It's fair to say that bicycles have dominated Patrick Brady's life for the last 25 years or so. From riding them, to making his living as a bike mechanic while going to graduate school, to writing about them for a great many publications, Patrick has devoted his career to bikes and bike culture.
Patrick launched Red Kite Prayer in 2009 as an alternative to the other cycling media sites. No less an authority on all things active than Outside Magazine named RKP the best blog in cycling. He is the recipient of a Lowell Thomas Award for his travel writing. Before that he was founder and publisher of Asphalt Magazine, an editor for Bicycle Guide and The Ride, and the highly respected blog Belgium Knee Warmers. His work has also appeared in Peloton, Bicycling, Road Bike Action, Paved and more.
“Why We Ride” is a different sort of cycling book, one that takes the cycling jones and spit-shines it so that it reflects why so many of us stick with the bike even as other elements of our lives may change. It’s a book that asks why we’re willing to get up early, to ride in the cold, the rain, even the cold rain, and somehow count that as a good time.
Within the pages are a series of essays, meditations and prose poems on what makes cycling an indispensable part of our lives, and why it is that even the briefest ride has the power to make the gloomiest day better.
Cycling isn’t just one pursuit. A love of cycling can serve as the foundation for half a dozen different hobbies. Sure, there’s the riding—let’s never forget the childlike joy that can come from a good ride. There’s the camaraderie that comes from the shared challenge of a ride. There’s also the fascination for the machine itself, a device that can be as artful as it is elegant in its simplicity. What of the myriad ways a ride can keep our heads straight? From the stress-relief of a hard ride to the contemplative quality of an easy solo ride, cycling feeds more than just cardiovascular fitness. If it was just exercise, most of us would have been gone years ago.

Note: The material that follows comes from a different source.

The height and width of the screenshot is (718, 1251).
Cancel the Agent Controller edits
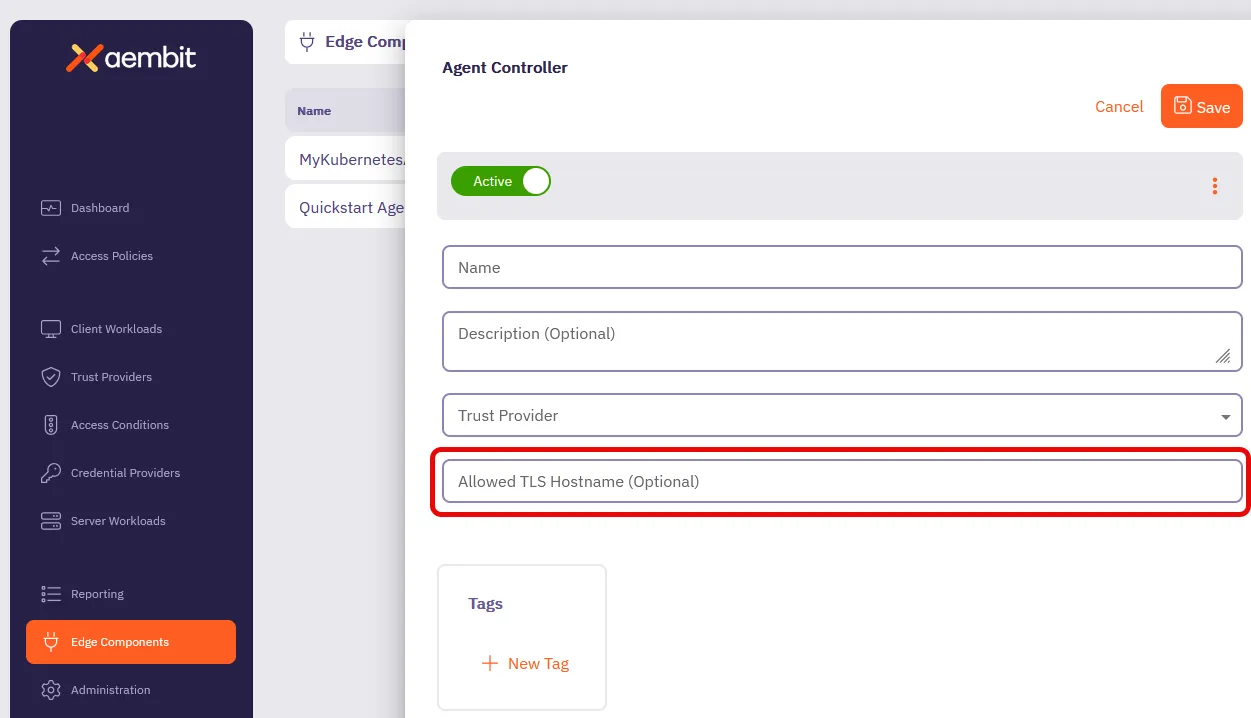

Most of what’s been published about cycling in book form either tells you what someone else did—biographies and surveys of the great races, or what you could do—fix-it manuals and guide books. Like a book of poetry, “Why We Ride” is a volume you won’t read just once. It’s a volume you’ll return to again and again, the sort of book you might read just before bed, one that will put the bug in your ear; as you turn out your bedside lamp you’ll be thinking, “I’m riding tomorrow; no ifs, ands or buts.”

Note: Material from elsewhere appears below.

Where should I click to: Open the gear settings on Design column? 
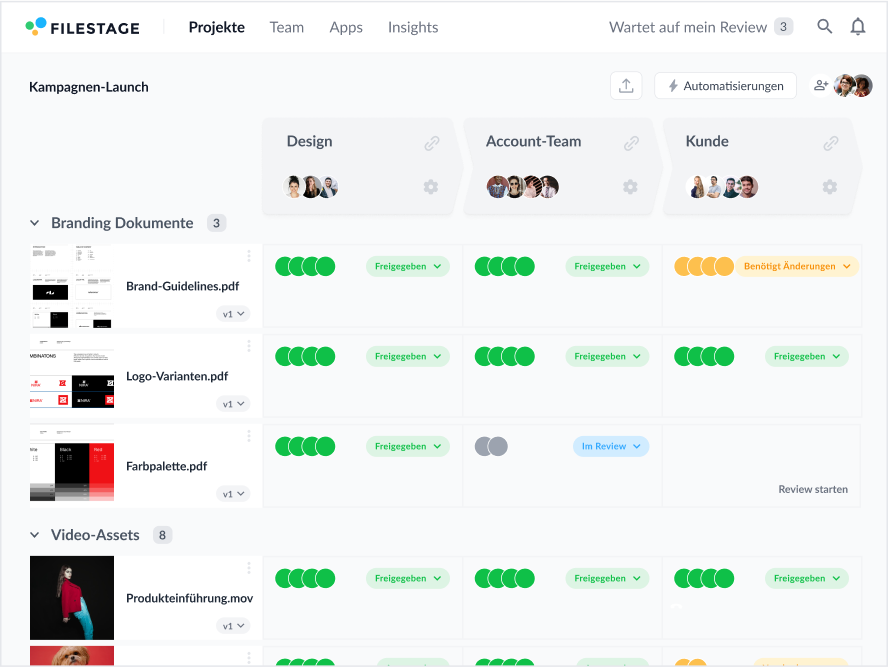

How many books will do you that favor?
The book draws from work composed over the last six years, a period in which I produced my very best work. Much of the work has appeared previously in different publications, but if we hit our stretch goals (see below), I’ll be including some previously unpublished pieces.
I’ve wanted to bring these pieces together in book form to reflect the permanence of our love for the sport. Equipment may change, but the reasons we ride are no different today than they were when we were kids. Cycling deserves at least one volume that will stand the test of time.